RSO’s discuss intersectionality during Women’s History Month
March 24, 2021
While Women’s History Month is being commemorated around the world by educating society on the vital role of women in history, an organization on campus used their platform to feature the stories of female students on campus in leadership roles and later held a panel showcasing those very stories.
The University’s Student Advocacy Coalition, a bipartisan student organization on campus that dedicates itself to advocating for higher education, student rights and policy changes, held a panel over Zoom this past Friday to recognize women in leadership roles, while also discussing the multifacetedness to being a female leader in society.
Many of the panelists emphasized while simply being a woman has its consequences, intersectionality introduces an added identity crisis that minorities struggle with, affecting how these women are represented in society.
Veronica Casey, president of Students for Environmental Concerns, described social movements as intersectional. While she is an advocate for environmentalism, during Women’s History month, she is highlighting women leaders in different realms of environmentalism, connecting female empowerment to protecting the environment.
“I think recognizing that social movements are intersectional is so important and actively trying to educate people on how different movements connect,” Casey said.
This past month SECS has dedicated its efforts to exhibiting women’s leadership roles in regards to environmentalism.
Emily Manzo, Secretary of I-CAUSE, a coalition made up of undocumented and Defered Action for Childhood Arrivals (DACA), students and staff, highlighted her passion for seeking justice for undocumented students and wanting to use her privilege to bring light to the struggles of undocumented students and citizens.
“As an ally who’s leading an organization that focuses on the issues of undocumented students, I recognize my privilege in this space and want to use my voice to uplift the needs that I see are important on campus,” Manzo said.
Buthaina Hattab, vice president of Students for Justice of Palestine, co-authored a divestment resolution that helped pass the ISG resolution 03.61 “Violation of Human Rights in University Investments.”
The resolution called on UIUC to divest from corporations that engage in human rights abuses including Israeli war crimes in Palestine. While working on bringing justice to the Palestinian people, Hattab felt it was necessary to call on other human rights violations such as ones committed by police on this campus and organizations that support Immigration and Customs Enforcement (ICE) in detaining immigrants.

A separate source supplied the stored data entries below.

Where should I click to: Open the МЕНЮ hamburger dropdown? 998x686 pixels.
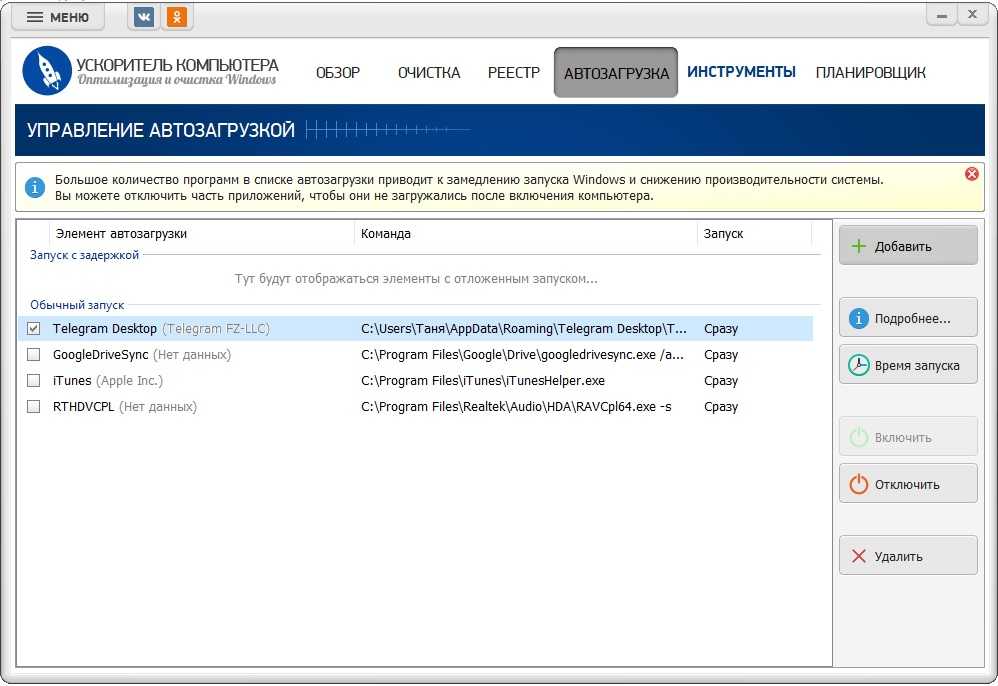click(58, 17)
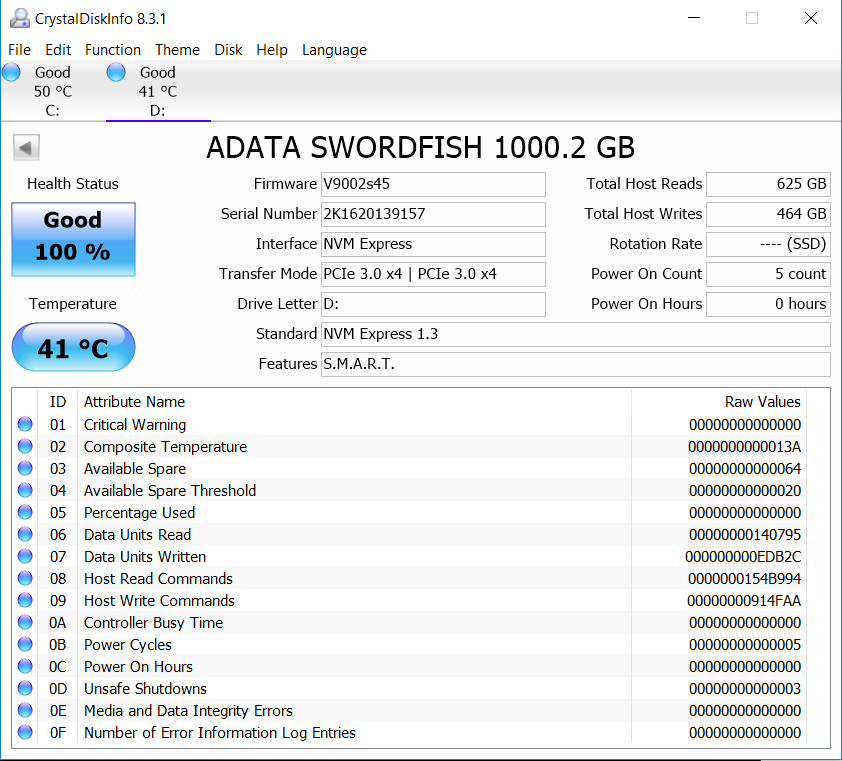The height and width of the screenshot is (761, 842).
Task: Open the Function menu
Action: pyautogui.click(x=113, y=50)
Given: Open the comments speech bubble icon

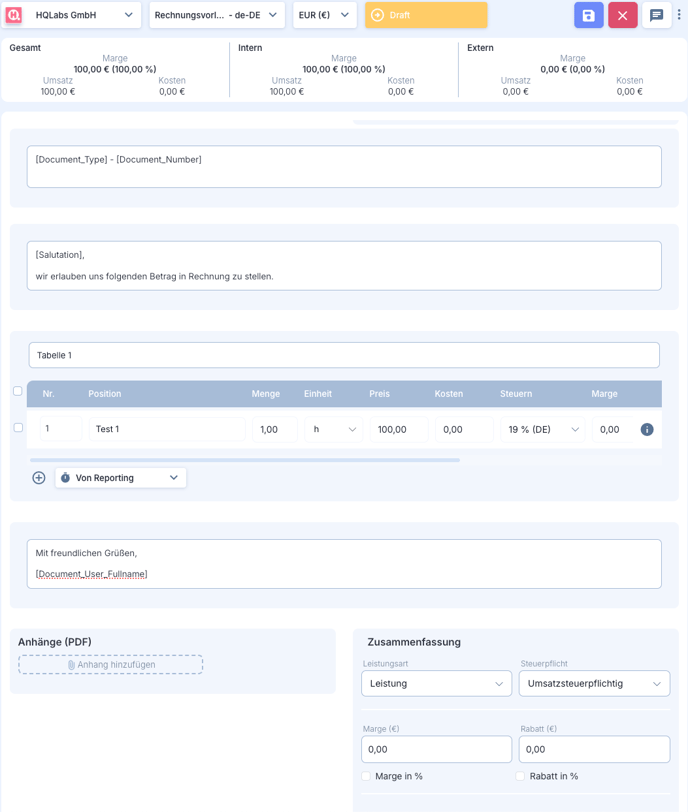Looking at the screenshot, I should click(x=656, y=15).
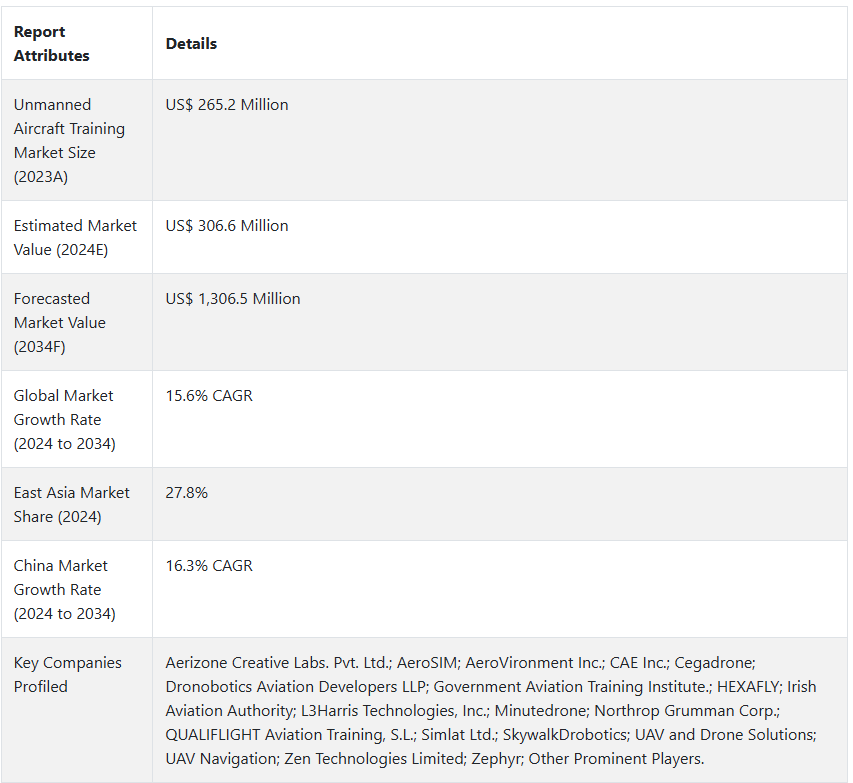
Task: Select the Global Market Growth Rate label
Action: [64, 419]
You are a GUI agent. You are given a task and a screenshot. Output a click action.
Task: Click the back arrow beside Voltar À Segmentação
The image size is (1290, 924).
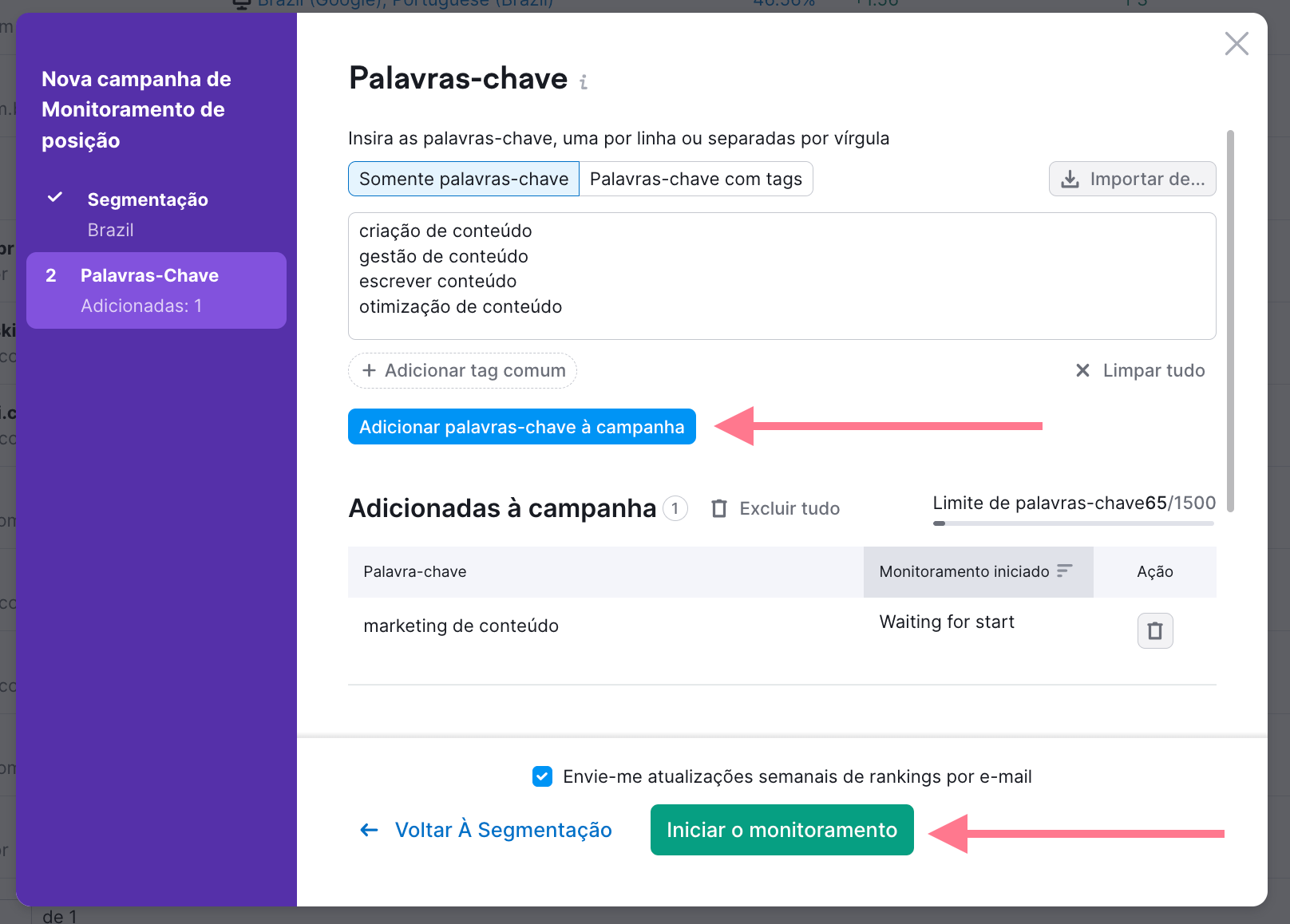pyautogui.click(x=368, y=830)
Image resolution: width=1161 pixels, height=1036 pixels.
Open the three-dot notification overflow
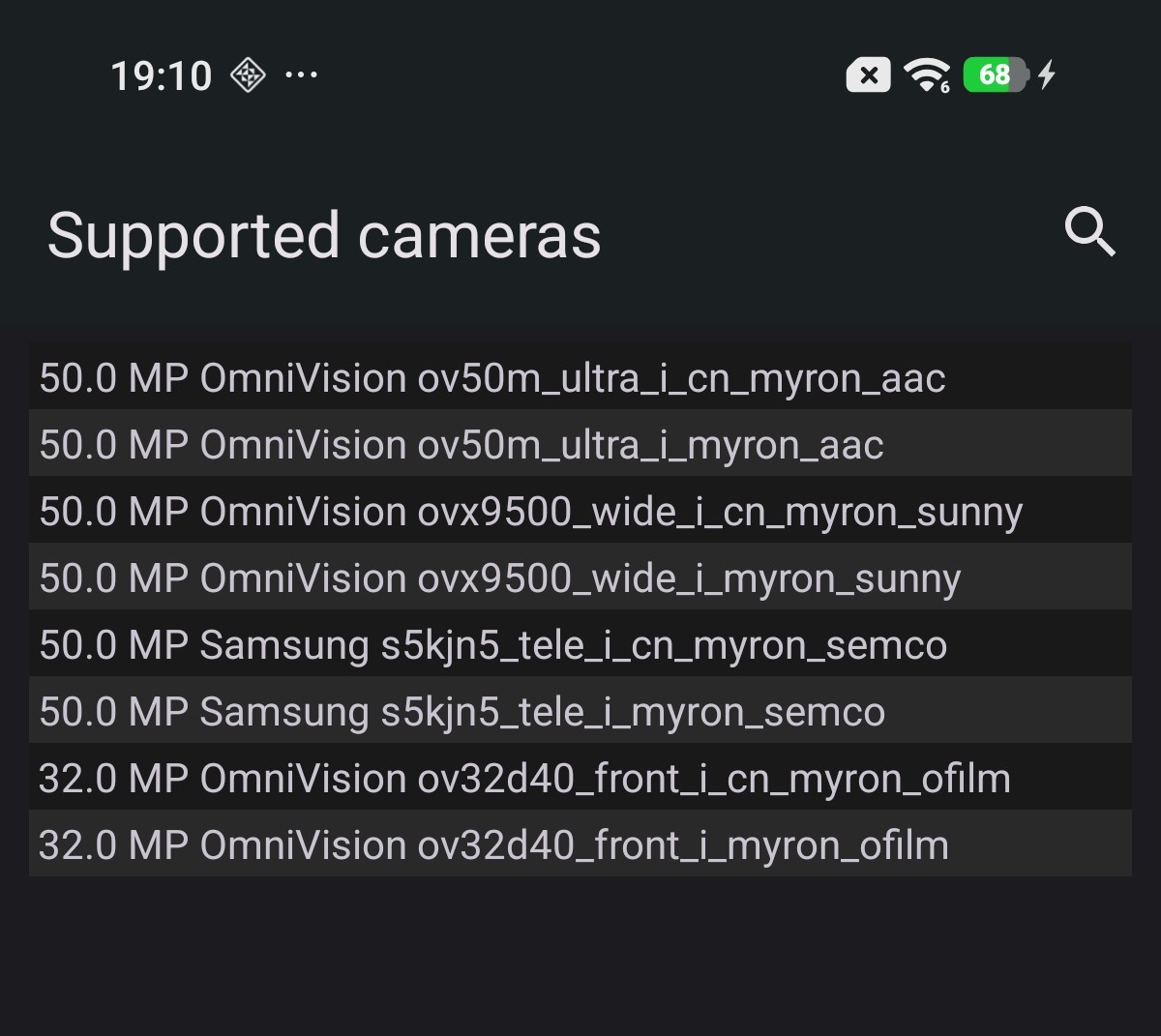[x=302, y=74]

Hattab connected the intersectionality of being a woman of color and facing the struggles of racism and classism to the generalized mindset that many white women assume feminism as being. Hattab understands there is more depth to feminism than just women’s rights.
“I think some White women are very quick to isolate struggles and think feminism is just women, and that it is not anti-capitalist or anti-racist,” Hattab said.
Madison Jackson, Black Students for Justice organizer and Direction of Government Relations of ISG, made a similar point that the experiences of minority women in professional settings are far from being simple.
“If you are a woman of color, you are more likely to have seen these microaggressions or experienced them yourself. It’s important to be strong and use your own intersectionality to stand up for the issues that apply to everyone,” Jackson said
Women’s history month continues to take place until the end of March, followed by sexual assault awareness month in April.